• TEXT SECTION:
———

# Controlling Rafter Thrust



## jar546 (Mar 1, 2019)

The beam is a nice touch to create a clear-span, open space and so is the ribbon strip as a ledger.  However, where is the rafter thrust control?  In this case, other than the collar ties which are not for rafter thrust there is nothing, therefore this is not a compliant installation.


----------



## Sifu (Mar 1, 2019)

Agree.  Have seen it many times.  I have seen and approved coil strap used to span across the beam as well as additional framing members above to create a raised rafter tie.


----------



## steveray (Mar 1, 2019)

Straps under are a nightmare for the drywaller, Simpson does make a strap that goes overtop....Of course...Seat cut on the rafter looks suspect too...


----------



## classicT (Mar 1, 2019)

Good call. Could use coil straps. Have seen an engineer use two Simpson HDUs (one on each joist) with all thread run through the beam to create the continuous tension path.


----------



## rktect 1 (Mar 1, 2019)

Just install a raised rafter tie directly over the ceiling joists.  Within bottom 1/3


----------



## classicT (Mar 1, 2019)

Ty J. said:


> Good call. Could use coil straps. Have seen an engineer use two Simpson HDUs (one on each joist) with all thread run through the beam to create the continuous tension path.


Similar to the following image


----------



## Glenn (Mar 1, 2019)

^ Dude that's nuts.  That's nuts for the deck application seeking 1500# load resistance.  The IRC Table R802.5.2 gives you the nailing requirements for the heel to tie, and footnote e applies the same nails to the ceiling joist to ceiling joist tie.  I admit that this table is nuts too for when you get to low slopes, long spans and raised ties.  Way more nails than can practically go in that connection.  The photo posted doesn't look like much of a span.


----------



## jar546 (Mar 1, 2019)

It was a much longer span because that is not the center of the room, it is offset by a hallway and rooms on the other side.


----------



## Sifu (Mar 1, 2019)

I have seen so many creative ways to counter the rafter thrust.  Some I had to reject without an engineer, others not.  Usually, a raised rafter tie, sometimes kickers tied across the diaphragm with structural sheathing glued and nailed.  In the photo I see I would probably accept strapping up and over the beam if they couldn't put in a raised rafter tie.  In a lot of cases the span was too far to put in a raised rafter tie or they had tray ceilings or other obstructions.  Back in another AHJ stick frame was the norm, and we battled this issue a lot, especially in the ubiquitous bonus room.  (We ended up with a lot of structural ridges.)  Glenn is right though.  Try explaining how 15 or 20 nails in the heel joint works.


----------



## fatboy (Mar 1, 2019)

rktect 1 said:


> Just install a raised rafter tie directly over the ceiling joists.  Within bottom 1/3



Bingo! Every 4'.


----------



## ICE (Mar 1, 2019)

Sometimes purlins can make all the difference.


----------



## FLSTF01 (Mar 25, 2019)

I once nailed 18 to 24-inch rips of 3/4 Advantech to the bottom of the ceiling joists to span under the beam, then furred out the rest of the ceiling to match.  It worked fine.  I have also used and inspected Simpson metal strapping over the top of the beam.


----------

———

• WHAT TO DO: In the forum thread on rafter thrust, which IRC table gives the nailing requirements for the heel to tie? You don't need the listing.

• INFORMATION PROVIDED:
———

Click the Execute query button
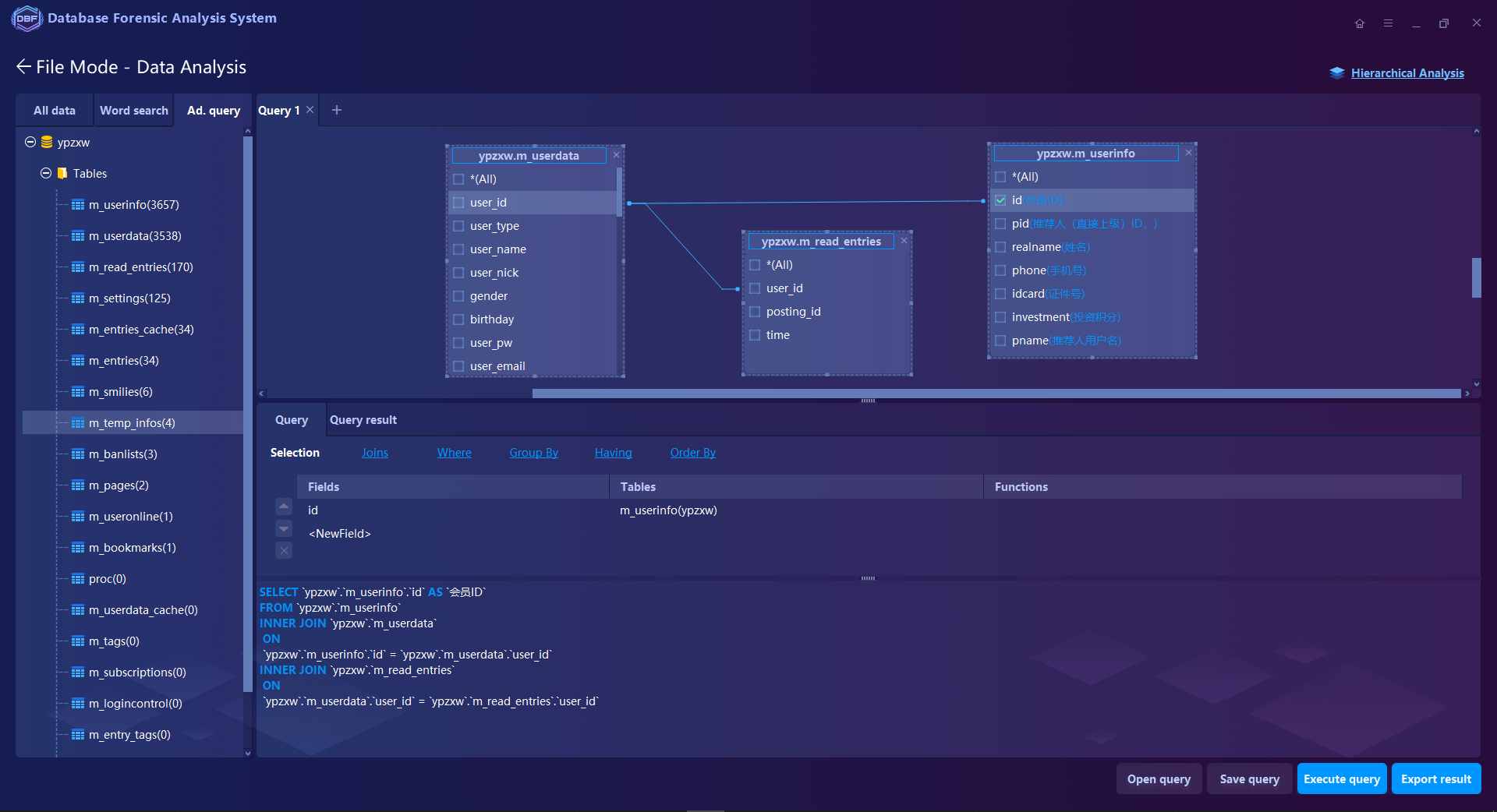This screenshot has width=1497, height=812. [x=1341, y=779]
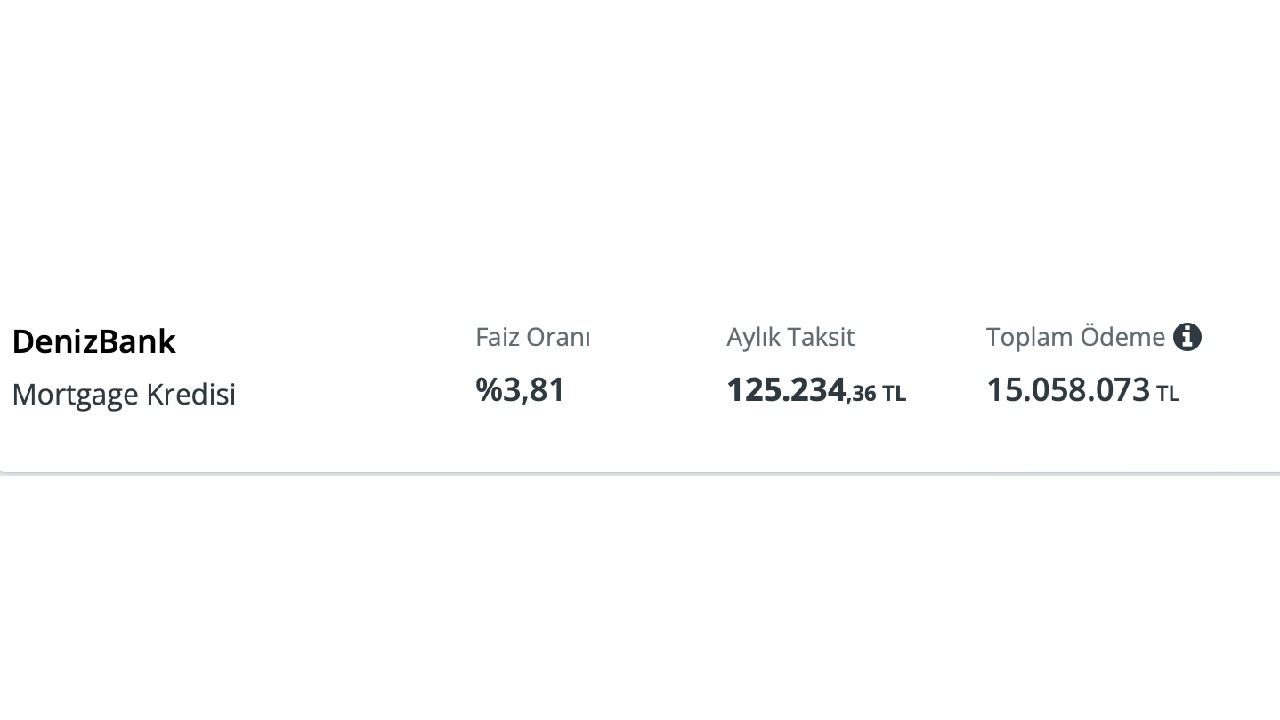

———

• WRITTEN ANSWER: IRC Table R802.5.2